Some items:
- - - - - - -

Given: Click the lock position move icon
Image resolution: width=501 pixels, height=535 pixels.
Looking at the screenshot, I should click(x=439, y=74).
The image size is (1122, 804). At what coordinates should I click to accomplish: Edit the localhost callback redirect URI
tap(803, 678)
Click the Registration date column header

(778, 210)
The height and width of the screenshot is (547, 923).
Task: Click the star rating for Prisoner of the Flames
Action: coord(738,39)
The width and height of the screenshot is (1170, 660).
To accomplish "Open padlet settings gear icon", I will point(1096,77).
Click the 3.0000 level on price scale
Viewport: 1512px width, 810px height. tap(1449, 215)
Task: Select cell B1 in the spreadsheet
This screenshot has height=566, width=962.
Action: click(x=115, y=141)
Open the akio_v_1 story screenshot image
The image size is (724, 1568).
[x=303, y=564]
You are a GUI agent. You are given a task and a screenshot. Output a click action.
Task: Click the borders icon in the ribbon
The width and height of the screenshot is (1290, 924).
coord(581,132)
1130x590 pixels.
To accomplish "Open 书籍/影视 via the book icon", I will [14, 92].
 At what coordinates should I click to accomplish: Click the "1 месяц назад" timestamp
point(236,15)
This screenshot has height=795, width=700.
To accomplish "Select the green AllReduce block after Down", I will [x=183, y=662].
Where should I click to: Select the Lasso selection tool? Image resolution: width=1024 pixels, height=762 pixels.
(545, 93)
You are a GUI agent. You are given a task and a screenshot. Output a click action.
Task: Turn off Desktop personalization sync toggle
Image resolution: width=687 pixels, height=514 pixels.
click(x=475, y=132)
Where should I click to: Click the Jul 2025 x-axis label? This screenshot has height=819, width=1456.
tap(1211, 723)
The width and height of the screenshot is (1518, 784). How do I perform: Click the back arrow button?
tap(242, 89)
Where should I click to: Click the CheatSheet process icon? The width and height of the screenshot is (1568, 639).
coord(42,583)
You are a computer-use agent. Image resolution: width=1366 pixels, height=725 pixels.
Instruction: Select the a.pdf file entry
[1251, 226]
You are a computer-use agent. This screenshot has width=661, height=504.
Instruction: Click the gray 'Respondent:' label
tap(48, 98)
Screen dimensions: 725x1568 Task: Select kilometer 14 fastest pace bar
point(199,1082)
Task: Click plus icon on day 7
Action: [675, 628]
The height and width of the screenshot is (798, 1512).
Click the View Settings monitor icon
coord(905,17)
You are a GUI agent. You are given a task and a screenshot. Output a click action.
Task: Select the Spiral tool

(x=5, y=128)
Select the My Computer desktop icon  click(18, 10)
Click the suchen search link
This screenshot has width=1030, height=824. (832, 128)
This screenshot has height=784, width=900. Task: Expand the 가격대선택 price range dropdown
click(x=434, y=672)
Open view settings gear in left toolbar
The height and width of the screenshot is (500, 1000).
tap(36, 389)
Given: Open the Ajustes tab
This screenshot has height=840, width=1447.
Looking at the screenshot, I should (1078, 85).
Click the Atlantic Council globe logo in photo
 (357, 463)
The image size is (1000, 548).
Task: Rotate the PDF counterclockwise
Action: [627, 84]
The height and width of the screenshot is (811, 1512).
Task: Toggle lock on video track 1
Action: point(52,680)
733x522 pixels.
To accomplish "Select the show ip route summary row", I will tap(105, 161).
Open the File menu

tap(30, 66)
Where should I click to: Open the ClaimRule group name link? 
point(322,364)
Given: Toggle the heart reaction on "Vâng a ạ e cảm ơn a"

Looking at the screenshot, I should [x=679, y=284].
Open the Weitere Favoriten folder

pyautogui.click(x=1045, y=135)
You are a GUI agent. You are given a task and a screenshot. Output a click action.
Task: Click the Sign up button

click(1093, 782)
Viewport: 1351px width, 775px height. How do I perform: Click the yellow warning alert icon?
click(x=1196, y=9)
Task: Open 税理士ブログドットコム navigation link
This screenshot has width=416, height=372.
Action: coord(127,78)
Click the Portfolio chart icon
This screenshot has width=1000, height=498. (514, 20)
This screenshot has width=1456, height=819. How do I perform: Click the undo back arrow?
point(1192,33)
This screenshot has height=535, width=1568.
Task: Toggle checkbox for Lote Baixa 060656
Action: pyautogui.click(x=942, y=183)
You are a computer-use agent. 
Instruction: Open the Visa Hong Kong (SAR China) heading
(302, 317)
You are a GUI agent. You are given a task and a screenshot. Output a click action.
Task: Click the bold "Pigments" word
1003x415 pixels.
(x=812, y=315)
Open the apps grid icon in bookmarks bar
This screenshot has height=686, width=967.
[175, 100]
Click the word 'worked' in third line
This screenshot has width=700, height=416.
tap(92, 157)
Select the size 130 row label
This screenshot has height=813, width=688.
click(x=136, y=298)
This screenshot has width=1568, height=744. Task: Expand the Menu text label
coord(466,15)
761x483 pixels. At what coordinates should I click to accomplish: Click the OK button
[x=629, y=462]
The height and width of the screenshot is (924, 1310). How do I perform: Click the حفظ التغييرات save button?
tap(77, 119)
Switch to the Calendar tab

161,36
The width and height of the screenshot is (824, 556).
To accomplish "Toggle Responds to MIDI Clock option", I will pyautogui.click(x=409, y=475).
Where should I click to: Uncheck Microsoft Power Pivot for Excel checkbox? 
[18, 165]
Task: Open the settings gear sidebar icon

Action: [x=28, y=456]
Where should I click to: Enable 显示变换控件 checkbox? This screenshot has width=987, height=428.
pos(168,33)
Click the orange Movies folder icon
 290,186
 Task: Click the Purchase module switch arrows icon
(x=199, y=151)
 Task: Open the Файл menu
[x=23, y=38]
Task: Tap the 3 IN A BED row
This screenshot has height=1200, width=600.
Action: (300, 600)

- - - - - - -

__What to work on__: Copy all of the items above line for line, without changing anything.

__Result for this exercise__:
Given: Click the lock position move icon
Image resolution: width=501 pixels, height=535 pixels.
Looking at the screenshot, I should click(x=439, y=74).
The image size is (1122, 804). At what coordinates should I click to accomplish: Edit the localhost callback redirect URI
tap(803, 678)
Click the Registration date column header

(778, 210)
The height and width of the screenshot is (547, 923).
Task: Click the star rating for Prisoner of the Flames
Action: coord(738,39)
The width and height of the screenshot is (1170, 660).
To accomplish "Open padlet settings gear icon", I will point(1096,77).
Click the 3.0000 level on price scale
Viewport: 1512px width, 810px height. tap(1449, 215)
Task: Select cell B1 in the spreadsheet
This screenshot has height=566, width=962.
Action: click(x=115, y=141)
Open the akio_v_1 story screenshot image
The image size is (724, 1568).
[x=303, y=564]
You are a GUI agent. You are given a task and a screenshot. Output a click action.
Task: Click the borders icon in the ribbon
The width and height of the screenshot is (1290, 924).
coord(581,132)
1130x590 pixels.
To accomplish "Open 书籍/影视 via the book icon", I will [14, 92].
 At what coordinates should I click to accomplish: Click the "1 месяц назад" timestamp
point(236,15)
This screenshot has height=795, width=700.
To accomplish "Select the green AllReduce block after Down", I will [x=183, y=662].
Where should I click to: Select the Lasso selection tool? Image resolution: width=1024 pixels, height=762 pixels.
(545, 93)
You are a GUI agent. You are given a task and a screenshot. Output a click action.
Task: Turn off Desktop personalization sync toggle
Image resolution: width=687 pixels, height=514 pixels.
click(x=475, y=132)
Where should I click to: Click the Jul 2025 x-axis label? This screenshot has height=819, width=1456.
tap(1211, 723)
The width and height of the screenshot is (1518, 784). How do I perform: Click the back arrow button?
tap(242, 89)
Where should I click to: Click the CheatSheet process icon? The width and height of the screenshot is (1568, 639).
coord(42,583)
You are a computer-use agent. Image resolution: width=1366 pixels, height=725 pixels.
Instruction: Select the a.pdf file entry
[1251, 226]
You are a computer-use agent. This screenshot has width=661, height=504.
Instruction: Click the gray 'Respondent:' label
tap(48, 98)
Screen dimensions: 725x1568 Task: Select kilometer 14 fastest pace bar
point(199,1082)
Task: Click plus icon on day 7
Action: [675, 628]
The height and width of the screenshot is (798, 1512).
Click the View Settings monitor icon
coord(905,17)
You are a GUI agent. You are given a task and a screenshot. Output a click action.
Task: Select the Spiral tool

(x=5, y=128)
Select the My Computer desktop icon  click(18, 10)
Click the suchen search link
This screenshot has width=1030, height=824. (832, 128)
This screenshot has height=784, width=900. Task: Expand the 가격대선택 price range dropdown
click(x=434, y=672)
Open view settings gear in left toolbar
The height and width of the screenshot is (500, 1000).
tap(36, 389)
Given: Open the Ajustes tab
This screenshot has height=840, width=1447.
Looking at the screenshot, I should (1078, 85).
Click the Atlantic Council globe logo in photo
 (357, 463)
The image size is (1000, 548).
Task: Rotate the PDF counterclockwise
Action: [627, 84]
The height and width of the screenshot is (811, 1512).
Task: Toggle lock on video track 1
Action: point(52,680)
733x522 pixels.
To accomplish "Select the show ip route summary row", I will tap(105, 161).
Open the File menu

tap(30, 66)
Where should I click to: Open the ClaimRule group name link? 
point(322,364)
Given: Toggle the heart reaction on "Vâng a ạ e cảm ơn a"

Looking at the screenshot, I should [x=679, y=284].
Open the Weitere Favoriten folder

pyautogui.click(x=1045, y=135)
You are a GUI agent. You are given a task and a screenshot. Output a click action.
Task: Click the Sign up button

click(1093, 782)
Viewport: 1351px width, 775px height. How do I perform: Click the yellow warning alert icon?
click(x=1196, y=9)
Task: Open 税理士ブログドットコム navigation link
This screenshot has width=416, height=372.
Action: coord(127,78)
Click the Portfolio chart icon
This screenshot has width=1000, height=498. (514, 20)
This screenshot has width=1456, height=819. How do I perform: Click the undo back arrow?
point(1192,33)
This screenshot has height=535, width=1568.
Task: Toggle checkbox for Lote Baixa 060656
Action: pyautogui.click(x=942, y=183)
You are a computer-use agent. 
Instruction: Open the Visa Hong Kong (SAR China) heading
(302, 317)
You are a GUI agent. You are given a task and a screenshot. Output a click action.
Task: Click the bold "Pigments" word
1003x415 pixels.
(x=812, y=315)
Open the apps grid icon in bookmarks bar
This screenshot has height=686, width=967.
[175, 100]
Click the word 'worked' in third line
This screenshot has width=700, height=416.
tap(92, 157)
Select the size 130 row label
This screenshot has height=813, width=688.
click(x=136, y=298)
This screenshot has width=1568, height=744. Task: Expand the Menu text label
coord(466,15)
761x483 pixels. At what coordinates should I click to accomplish: Click the OK button
[x=629, y=462]
The height and width of the screenshot is (924, 1310). How do I perform: Click the حفظ التغييرات save button?
tap(77, 119)
Switch to the Calendar tab

161,36
The width and height of the screenshot is (824, 556).
To accomplish "Toggle Responds to MIDI Clock option", I will pyautogui.click(x=409, y=475).
Where should I click to: Uncheck Microsoft Power Pivot for Excel checkbox? 
[18, 165]
Task: Open the settings gear sidebar icon

Action: [x=28, y=456]
Where should I click to: Enable 显示变换控件 checkbox? This screenshot has width=987, height=428.
pos(168,33)
Click the orange Movies folder icon
 290,186
 Task: Click the Purchase module switch arrows icon
(x=199, y=151)
 Task: Open the Файл menu
[x=23, y=38]
Task: Tap the 3 IN A BED row
This screenshot has height=1200, width=600.
Action: (300, 600)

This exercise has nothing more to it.